The volume of data transferred is constantly increasing, but the absolute security of these exchanges cannot be guaranteed, as shown by cases of hacking frequently reported in the news. To counter hacking, a team from the University of Geneva (UNIGE), Switzerland, has developed a new system based on the concept of zero-knowledge proofs, the security of which is based on the physical principle of relativity: information cannot travel faster than the speed of light. Thus, one of the fundamental principles of modern physics allows for secure data transfer. This system allows users to identify themselves in complete confidentiality without disclosing any personal information, promising applications in the field of cryptocurrencies and blockchain.

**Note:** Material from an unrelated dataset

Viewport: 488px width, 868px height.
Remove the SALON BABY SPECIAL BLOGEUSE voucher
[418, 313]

These results can be read in the journal Nature.

When a person—the so called "prover"—wants to confirm their identity, for example when they want to withdraw money from an ATM, they must provide their personal data to the verifier, in our example the bank, which processes this information (e.g. the identification number and the pin code). As long as only the prover and the verifier know this data, confidentiality is guaranteed. If others get hold of this information, for example by hacking into the bank's server, security is compromised.

### Zero-knowledge proof as a solution

To counter this problem, the prover should ideally be able to confirm their identity, without revealing any information at all about their personal data. But is this even possible? Surprisingly the answer is yes, via the concept of a zero-knowledge proof. "Imagine I want to prove a mathematical theorem to a colleague. If I show them the steps of the proof, they will be convinced, but then have access to all the information and could easily reproduce the proof," explains Nicolas Brunner, a professor in the Department of Applied Physics at the UNIGE Faculty of Science. "On the contrary, with a zero-knowledge proof, I will be able to convince them that I know the proof, without giving away any information about it, thus preventing any possible data recovery."

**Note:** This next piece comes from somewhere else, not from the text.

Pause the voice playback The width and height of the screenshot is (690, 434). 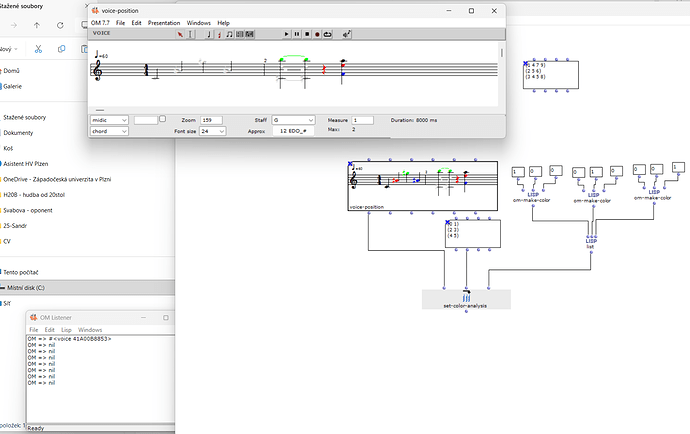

The principle of zero-knowledge proof, invented in the mid-1980s, has been put into practice in recent years, notably for cryptocurrencies. However, these implementations suffer from a weakness, as they are based on a mathematical assumption (that a specific encoding function is difficult to decode). If this assumption is disproved—which cannot be ruled out today—security is compromised because the data would become accessible.

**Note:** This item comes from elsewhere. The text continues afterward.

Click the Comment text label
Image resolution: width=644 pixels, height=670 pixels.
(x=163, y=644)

Today, the Geneva team is demonstrating a radically different system in practice: a relativistic zero-knowledge proof. Security is based here on a physics concept, the principle of relativity, rather than on a mathematical hypothesis. The principle of relativity—that information does not travel faster than light—is a pillar of modern physics, unlikely to be ever challenged. The Geneva researchers' protocol therefore offers perfect security and is guaranteed over the long term.

### Dual verification based on a three-colorability problem

Implementing a relativistic zero-knowledge proof involves two distant verifier/prover pairs and a challenging mathematical problem. "We use a three-colorability problem. This type of problem consists of a graph made up of a set of nodes connected or not by links," explains Hugo Zbinden, professor in the Department of Applied Physics at the UNIGE. Each node is given one out of three possible colors—green, blue or red—and two nodes that are linked together must be of different colors. These three-coloring problems, here featuring 5,000 nodes and 10,000 links, are in practice impossible to solve, as all possibilities must be tried. So why do we need two pairs of checker/prover?

"To confirm their identity, the provers will no longer have to provide a code, but demonstrate to the verifier that they know a way to three-color a certain graph," says Nicolas Brunner. To be sure, the verifiers will randomly choose a large number of pairs of nodes on the graph connected by a link, then ask their respective prover what color the node is. Since this verification is done almost simultaneously, the provers cannot communicate with each other during the test, and therefore cannot cheat. Thus, if the two colors announced are always different, the verifiers are convinced of the identity of the provers, because they actually know a three-coloring of this graph.

"It's like when the police interrogates two criminals at the same time in separate offices: it's a matter of checking that their answers match, without allowing them to communicate with each other," says Hugo Zbinden. In this case, the questions are almost simultaneous, so the provers cannot communicate with each other, as this information would have to travel faster than light, which is of course impossible. Finally, to prevent the verifiers from reproducing the graph, the two provers constantly change the color code in a correlated manner: what was green becomes blue, blue becomes red, etc. "In this way, the proof is made and verified, without revealing any information about it," says the Geneva-based physicist.

### A reliable and ultra-fast system

In practice, this verification is carried out more than three million times, all in less than three seconds. "The idea would be to assign a graph to each person or client," says Nicolas Brunner. In the Geneva researchers' experiment, the two prover/verifier pairs are 60 meters apart, to ensure that they cannot communicate. "But this system can already be used, for example, between two branches of a bank and does not require complex or expensive technology," he says. However, the research team believes that in the very near future this distance can be reduced to one meter. Whenever a data transfer has to be made, this relativistic zero-knowledge proof system would guarantee absolute security of data processing and could not be hacked. "In a few seconds, we would guarantee absolute confidentiality," concludes Hugo Zbinden.

## Reference:

Sébastien Designolle, Experimental relativistic zero-knowledge proofs, Nature (2021). DOI: 10.1038/s41586-021-03998-y.